- Location: Kikideni, Est Region, Burkina Faso
- Date: October 29, 2022
- Target: Burkinabe Armed Forces and VDP
- Deaths: 15 13 Burkinabe soldiers; 2 VDP;
- Injured: 4 3 Burkinabe soldiers; 1 VDP;
- Perpetrator: Jama'at Nasr al-Islam wal Muslimin

= Kikideni ambush =

On October 29, 2022, gunmen from Jama'at Nasr al-Islam wal Muslimin ambushed a convoy of Burkinabé soldiers near the village of Kikideni while they were on their way from Fada N'gourma to Natiaboani, Est Region, Burkina Faso.

== Background ==
The jihadist insurgency led by Ansar ul Islam and Jama'at Nasr al-Islam wal Muslimin moved to the Est Region of Burkina Faso in July 2018. While the Burkinabe military has a presence in major cities like Fada N'gourma and Natiaboani, the modus operandi of JNIM in Est Region is attacks on foreign-owned mines and attacks on Burkinabe military convoys on remote roads. Many of these convoys are aided by Volunteers for the Defense of the Homeland (VDP), civilian militias trained by the government to fight the jihadists. Kikideni had seen prior jihadist activity, with a school burned down in the town in February 2022.

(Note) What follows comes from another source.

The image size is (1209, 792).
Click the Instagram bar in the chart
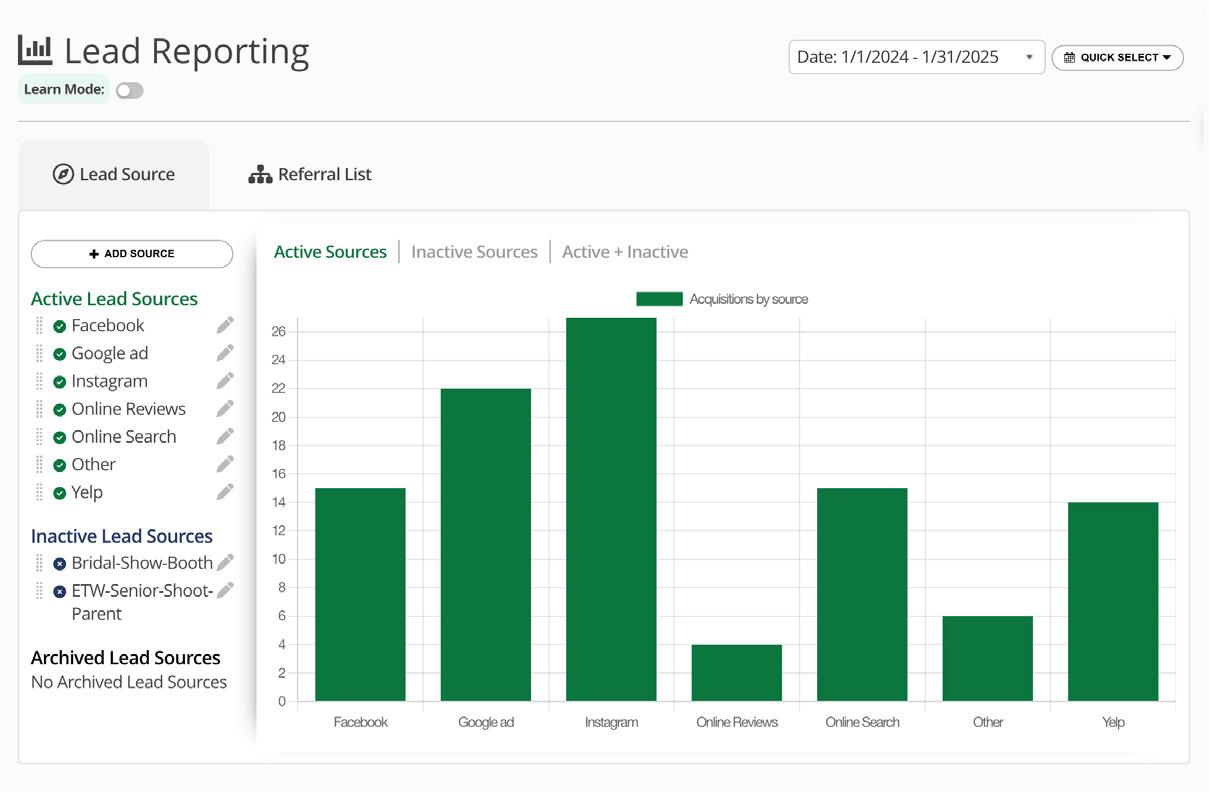[611, 509]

On September 26, 2022, a convoy of Burkinabe soldiers, VDP, and civilians heading to the besieged city of Djibo was ambushed by JNIM, killing thirty-seven people. The Gaskinde attack was preceded by a bus bombing in Silgadji on September 5, where thirty-five soldiers and VDP were killed. Just prior to the attack in Kikideni, an ambush by JNIM against a Burkinabe military base in Djibo killed ten Burkinabe soldiers and injured fifty others.

== Ambush ==
At the time of the attack, a convoy of Burkinabe soldiers from a detachment based in Natiaboani and VDP were returning to Natiaboani from a supply mission in Fada N'gourma. JNIM militants, hiding out near the village of Kikideni, ambushed the convoy, killing thirteen soldiers and two VDP. Three soldiers and one VDP were wounded, and eleven others went missing. The Burkinabe military deployed reinforcements the area.

== Aftermath ==
The Burkinabe government led by Ibrahim Traoré expressed condolences to the families of the soldiers for the attack. JNIM conducted more attacks against Burkinabe troops in Est region in late November.